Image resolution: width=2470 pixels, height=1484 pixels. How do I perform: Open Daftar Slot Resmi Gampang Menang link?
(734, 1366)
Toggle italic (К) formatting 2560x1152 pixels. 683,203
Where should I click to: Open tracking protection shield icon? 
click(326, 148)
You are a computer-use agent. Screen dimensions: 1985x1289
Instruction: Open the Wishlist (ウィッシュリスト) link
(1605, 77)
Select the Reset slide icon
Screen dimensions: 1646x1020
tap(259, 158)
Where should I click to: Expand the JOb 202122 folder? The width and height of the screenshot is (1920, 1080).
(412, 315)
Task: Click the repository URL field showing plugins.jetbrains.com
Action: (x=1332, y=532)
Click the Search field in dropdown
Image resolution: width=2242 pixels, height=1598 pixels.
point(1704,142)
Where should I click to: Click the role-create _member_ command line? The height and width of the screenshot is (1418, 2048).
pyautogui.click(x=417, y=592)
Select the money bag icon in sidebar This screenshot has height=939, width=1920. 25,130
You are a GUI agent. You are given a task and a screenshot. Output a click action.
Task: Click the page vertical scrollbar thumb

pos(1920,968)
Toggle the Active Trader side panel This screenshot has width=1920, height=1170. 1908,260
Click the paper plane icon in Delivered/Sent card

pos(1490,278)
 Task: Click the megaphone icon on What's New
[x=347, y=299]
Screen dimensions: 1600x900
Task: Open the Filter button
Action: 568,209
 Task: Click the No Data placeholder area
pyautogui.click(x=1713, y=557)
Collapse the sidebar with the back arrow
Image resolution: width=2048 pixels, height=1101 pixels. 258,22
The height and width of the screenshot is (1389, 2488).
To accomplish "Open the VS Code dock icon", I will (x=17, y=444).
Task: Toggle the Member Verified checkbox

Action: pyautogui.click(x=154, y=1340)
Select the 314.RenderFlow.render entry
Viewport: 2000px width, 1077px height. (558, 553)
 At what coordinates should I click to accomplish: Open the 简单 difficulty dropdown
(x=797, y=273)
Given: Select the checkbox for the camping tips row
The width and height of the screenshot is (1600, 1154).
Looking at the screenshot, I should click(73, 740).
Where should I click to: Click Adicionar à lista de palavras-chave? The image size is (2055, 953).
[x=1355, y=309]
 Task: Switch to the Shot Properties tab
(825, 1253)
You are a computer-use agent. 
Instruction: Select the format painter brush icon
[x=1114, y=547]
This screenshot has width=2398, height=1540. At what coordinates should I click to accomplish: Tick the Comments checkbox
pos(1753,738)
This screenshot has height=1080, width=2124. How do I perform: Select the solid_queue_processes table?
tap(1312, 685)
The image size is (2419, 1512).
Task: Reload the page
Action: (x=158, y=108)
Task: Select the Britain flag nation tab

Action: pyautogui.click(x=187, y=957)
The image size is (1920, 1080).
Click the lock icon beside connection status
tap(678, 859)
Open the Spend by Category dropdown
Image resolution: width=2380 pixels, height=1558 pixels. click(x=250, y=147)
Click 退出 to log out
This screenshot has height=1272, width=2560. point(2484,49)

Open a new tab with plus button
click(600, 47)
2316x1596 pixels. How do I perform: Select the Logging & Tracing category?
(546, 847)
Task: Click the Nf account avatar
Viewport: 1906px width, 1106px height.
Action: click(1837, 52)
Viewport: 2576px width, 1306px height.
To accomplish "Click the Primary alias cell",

◆ **TASK DIRECTIONS**
Looking through the data above, copy out each line in which the string "computer" occurs.

◆ **RESPONSE FOR THIS EXERCISE**
You are a computer-use agent. Screen dimensions: 1985x1289
You are a computer-use agent. 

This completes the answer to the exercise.